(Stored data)
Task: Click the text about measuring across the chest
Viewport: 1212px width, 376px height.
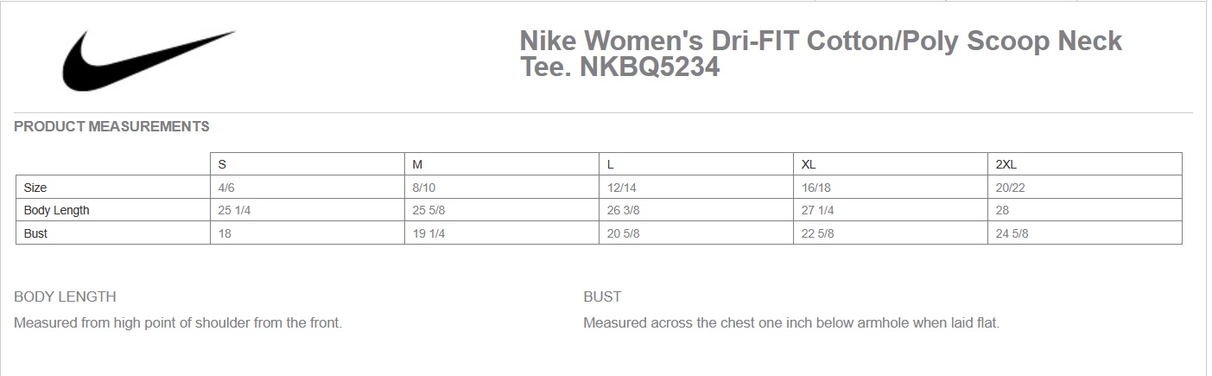Action: click(790, 323)
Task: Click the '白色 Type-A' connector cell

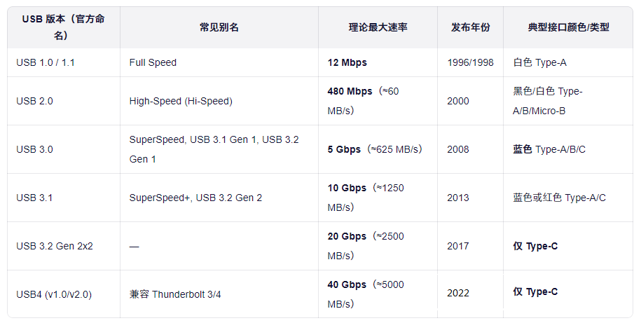Action: (x=539, y=62)
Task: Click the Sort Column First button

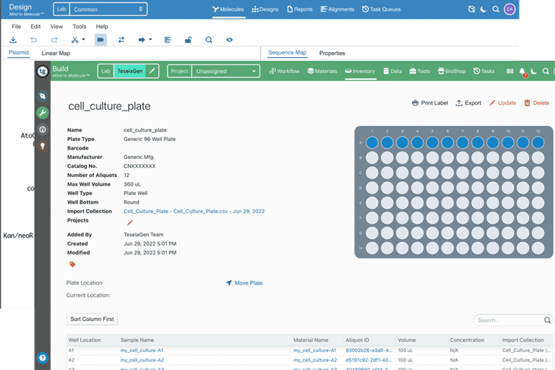Action: 92,319
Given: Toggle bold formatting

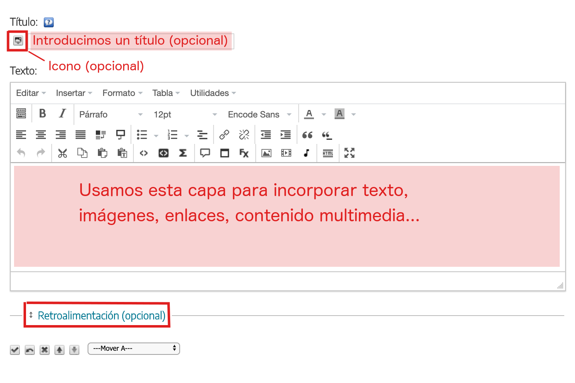Looking at the screenshot, I should tap(42, 114).
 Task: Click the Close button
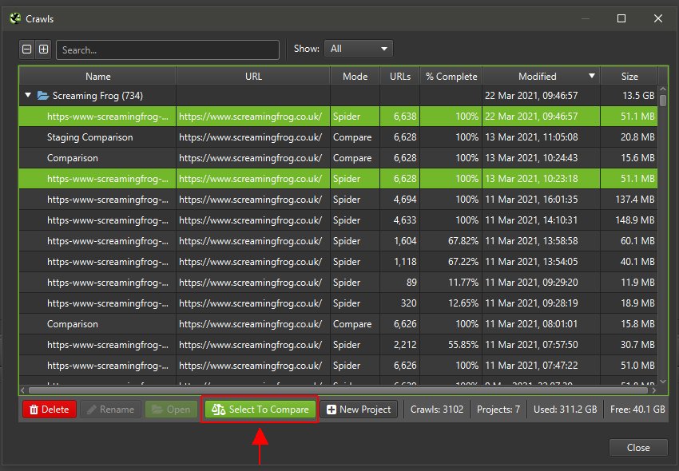(637, 447)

Work order:
Pictures aside, repeat every line of the data above exactly.

Your solution:
Task: Click the text about measuring across the chest
Viewport: 1212px width, 376px height.
Action: click(790, 323)
Task: Click the '白色 Type-A' connector cell

Action: (x=539, y=62)
Task: Click the Sort Column First button

Action: 92,319
Given: Toggle bold formatting

Looking at the screenshot, I should tap(42, 114).
 Task: Click the Close button
(637, 447)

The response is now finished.